Assignment: Within the data below, copy each line where the string "blue" is found.

Records from a data source
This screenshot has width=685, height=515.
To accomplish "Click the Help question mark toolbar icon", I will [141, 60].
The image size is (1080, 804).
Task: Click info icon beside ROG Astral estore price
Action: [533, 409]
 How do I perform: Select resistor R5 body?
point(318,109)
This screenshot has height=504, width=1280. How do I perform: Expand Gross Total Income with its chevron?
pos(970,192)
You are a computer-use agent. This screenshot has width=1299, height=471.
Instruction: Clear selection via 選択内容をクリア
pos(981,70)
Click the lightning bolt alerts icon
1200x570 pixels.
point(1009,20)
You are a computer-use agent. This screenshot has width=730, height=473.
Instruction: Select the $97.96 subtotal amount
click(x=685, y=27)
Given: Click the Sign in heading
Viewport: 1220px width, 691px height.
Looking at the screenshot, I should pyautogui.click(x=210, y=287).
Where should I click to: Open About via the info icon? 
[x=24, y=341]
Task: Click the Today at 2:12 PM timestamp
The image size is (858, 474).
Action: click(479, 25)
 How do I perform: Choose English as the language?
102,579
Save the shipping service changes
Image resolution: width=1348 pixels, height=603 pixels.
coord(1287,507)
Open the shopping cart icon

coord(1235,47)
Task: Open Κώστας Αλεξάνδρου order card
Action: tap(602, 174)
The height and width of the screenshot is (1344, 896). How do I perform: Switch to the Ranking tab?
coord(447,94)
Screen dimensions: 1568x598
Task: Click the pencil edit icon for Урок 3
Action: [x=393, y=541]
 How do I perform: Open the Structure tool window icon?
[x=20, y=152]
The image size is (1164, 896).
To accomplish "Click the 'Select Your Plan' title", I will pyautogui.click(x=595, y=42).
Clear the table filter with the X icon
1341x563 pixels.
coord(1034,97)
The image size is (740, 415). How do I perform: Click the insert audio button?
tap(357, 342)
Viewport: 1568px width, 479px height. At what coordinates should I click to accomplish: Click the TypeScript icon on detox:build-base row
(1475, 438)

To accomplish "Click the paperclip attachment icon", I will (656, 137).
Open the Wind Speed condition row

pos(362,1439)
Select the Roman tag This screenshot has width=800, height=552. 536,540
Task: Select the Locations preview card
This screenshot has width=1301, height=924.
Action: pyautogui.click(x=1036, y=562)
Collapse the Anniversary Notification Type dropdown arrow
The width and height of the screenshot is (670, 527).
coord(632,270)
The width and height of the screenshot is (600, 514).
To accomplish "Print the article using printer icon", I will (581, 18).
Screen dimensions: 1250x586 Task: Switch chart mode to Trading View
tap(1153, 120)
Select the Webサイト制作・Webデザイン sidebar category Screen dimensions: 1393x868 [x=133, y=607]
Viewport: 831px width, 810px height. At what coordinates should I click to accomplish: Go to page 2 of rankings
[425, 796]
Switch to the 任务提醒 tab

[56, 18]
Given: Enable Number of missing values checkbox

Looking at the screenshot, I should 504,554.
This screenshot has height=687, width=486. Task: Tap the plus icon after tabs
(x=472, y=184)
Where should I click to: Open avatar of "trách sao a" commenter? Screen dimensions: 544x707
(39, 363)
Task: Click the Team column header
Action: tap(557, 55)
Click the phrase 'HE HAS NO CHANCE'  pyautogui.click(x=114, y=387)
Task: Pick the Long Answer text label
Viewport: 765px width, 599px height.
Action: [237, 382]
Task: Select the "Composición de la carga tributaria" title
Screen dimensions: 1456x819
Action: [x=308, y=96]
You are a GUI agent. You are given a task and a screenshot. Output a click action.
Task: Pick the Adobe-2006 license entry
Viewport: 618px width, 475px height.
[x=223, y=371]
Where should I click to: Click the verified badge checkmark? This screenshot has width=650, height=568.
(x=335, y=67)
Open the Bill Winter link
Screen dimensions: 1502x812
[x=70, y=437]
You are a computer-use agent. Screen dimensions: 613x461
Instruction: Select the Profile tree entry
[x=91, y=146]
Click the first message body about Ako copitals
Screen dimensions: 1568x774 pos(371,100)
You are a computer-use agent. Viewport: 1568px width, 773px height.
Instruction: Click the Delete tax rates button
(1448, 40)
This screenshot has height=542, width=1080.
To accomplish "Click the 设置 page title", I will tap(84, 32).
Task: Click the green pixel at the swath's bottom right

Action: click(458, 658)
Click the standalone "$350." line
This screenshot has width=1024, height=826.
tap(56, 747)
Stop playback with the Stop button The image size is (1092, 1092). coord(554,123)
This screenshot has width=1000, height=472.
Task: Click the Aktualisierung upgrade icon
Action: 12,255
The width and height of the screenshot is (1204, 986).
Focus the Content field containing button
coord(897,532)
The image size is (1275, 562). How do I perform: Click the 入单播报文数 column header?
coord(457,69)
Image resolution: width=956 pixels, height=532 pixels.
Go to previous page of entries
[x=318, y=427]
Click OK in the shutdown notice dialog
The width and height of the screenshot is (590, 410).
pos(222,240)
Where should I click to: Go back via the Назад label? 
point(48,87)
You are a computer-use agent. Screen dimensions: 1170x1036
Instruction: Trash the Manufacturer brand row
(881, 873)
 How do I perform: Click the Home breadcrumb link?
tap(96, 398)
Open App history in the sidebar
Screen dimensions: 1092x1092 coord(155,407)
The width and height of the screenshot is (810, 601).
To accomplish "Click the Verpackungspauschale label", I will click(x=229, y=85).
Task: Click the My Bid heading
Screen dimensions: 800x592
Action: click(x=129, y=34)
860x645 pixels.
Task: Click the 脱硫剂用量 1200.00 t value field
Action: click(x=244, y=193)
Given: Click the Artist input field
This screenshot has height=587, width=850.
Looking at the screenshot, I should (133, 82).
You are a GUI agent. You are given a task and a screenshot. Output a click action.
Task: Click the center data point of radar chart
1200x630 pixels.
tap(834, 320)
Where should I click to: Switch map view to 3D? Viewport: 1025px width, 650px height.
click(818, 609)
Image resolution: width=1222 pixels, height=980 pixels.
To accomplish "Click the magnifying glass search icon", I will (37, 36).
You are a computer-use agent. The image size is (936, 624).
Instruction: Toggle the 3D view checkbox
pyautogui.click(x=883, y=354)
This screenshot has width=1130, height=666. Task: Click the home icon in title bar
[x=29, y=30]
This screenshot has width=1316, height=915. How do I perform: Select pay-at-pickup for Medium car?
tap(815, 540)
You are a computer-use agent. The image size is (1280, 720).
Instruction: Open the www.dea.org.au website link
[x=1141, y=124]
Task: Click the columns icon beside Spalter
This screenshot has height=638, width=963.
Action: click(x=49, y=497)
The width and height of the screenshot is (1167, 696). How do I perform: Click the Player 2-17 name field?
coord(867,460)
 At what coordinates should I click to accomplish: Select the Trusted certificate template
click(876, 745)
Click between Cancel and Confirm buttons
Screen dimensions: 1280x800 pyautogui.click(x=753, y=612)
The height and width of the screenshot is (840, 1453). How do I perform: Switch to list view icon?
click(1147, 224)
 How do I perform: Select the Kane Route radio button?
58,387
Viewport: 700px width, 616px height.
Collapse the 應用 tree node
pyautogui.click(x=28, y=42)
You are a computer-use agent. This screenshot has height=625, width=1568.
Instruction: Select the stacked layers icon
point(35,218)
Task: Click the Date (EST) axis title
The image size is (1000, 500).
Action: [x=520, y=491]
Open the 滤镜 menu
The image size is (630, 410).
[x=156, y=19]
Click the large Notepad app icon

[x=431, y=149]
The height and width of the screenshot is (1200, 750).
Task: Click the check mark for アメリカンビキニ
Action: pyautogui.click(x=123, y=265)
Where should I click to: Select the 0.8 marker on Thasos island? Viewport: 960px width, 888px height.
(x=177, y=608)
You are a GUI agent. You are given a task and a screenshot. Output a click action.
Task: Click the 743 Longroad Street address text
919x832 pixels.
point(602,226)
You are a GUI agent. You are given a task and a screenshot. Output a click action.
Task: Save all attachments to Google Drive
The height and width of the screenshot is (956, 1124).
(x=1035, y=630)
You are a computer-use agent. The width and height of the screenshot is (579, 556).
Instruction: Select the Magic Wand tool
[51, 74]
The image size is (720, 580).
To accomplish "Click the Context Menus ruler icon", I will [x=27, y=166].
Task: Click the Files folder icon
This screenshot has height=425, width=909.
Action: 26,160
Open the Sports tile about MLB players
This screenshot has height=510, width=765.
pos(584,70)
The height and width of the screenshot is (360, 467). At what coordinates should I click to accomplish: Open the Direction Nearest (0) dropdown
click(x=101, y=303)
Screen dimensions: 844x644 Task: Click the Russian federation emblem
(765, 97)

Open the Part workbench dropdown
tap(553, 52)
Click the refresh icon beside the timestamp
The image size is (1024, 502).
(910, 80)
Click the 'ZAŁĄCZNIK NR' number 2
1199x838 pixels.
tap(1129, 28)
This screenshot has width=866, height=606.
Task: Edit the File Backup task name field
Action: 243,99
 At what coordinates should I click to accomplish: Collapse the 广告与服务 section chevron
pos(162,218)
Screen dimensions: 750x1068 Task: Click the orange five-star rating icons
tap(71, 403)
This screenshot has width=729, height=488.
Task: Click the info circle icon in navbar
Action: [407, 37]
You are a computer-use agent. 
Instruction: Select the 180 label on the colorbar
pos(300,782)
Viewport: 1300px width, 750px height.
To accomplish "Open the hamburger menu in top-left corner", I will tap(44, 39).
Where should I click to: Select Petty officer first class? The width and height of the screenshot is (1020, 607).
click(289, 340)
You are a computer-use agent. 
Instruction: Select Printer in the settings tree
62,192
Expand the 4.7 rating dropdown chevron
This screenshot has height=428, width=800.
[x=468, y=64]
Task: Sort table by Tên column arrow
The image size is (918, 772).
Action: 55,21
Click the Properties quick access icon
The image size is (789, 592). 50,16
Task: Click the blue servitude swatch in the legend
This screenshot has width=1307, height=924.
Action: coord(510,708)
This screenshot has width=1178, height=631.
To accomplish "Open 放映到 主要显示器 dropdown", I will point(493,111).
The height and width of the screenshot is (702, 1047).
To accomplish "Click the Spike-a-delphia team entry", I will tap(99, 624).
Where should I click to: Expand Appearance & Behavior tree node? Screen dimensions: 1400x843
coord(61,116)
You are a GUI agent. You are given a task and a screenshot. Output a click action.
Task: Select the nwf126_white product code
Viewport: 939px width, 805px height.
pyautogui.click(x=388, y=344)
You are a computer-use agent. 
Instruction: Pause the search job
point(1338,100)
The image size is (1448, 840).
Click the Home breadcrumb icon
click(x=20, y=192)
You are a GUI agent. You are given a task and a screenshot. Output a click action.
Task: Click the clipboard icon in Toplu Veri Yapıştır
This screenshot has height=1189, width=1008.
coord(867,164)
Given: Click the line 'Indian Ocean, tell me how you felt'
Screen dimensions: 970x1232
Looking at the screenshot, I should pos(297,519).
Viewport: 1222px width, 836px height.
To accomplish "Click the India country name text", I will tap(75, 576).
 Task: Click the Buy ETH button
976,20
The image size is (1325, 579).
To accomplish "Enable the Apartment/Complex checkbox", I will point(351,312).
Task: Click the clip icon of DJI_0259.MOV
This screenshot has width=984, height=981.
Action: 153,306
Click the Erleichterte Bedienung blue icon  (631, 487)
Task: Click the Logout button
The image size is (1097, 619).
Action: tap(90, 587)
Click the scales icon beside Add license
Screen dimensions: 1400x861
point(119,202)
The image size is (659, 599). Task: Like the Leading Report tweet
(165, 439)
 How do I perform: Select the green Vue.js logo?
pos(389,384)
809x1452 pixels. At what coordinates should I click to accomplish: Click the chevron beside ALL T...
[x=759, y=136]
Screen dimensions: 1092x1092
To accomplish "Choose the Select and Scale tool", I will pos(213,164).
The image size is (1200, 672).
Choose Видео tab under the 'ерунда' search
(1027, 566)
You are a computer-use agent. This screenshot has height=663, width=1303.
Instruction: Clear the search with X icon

Result of this task:
Task: Click the blue servitude swatch in the legend
Click the Erleichterte Bedienung blue icon  (631, 487)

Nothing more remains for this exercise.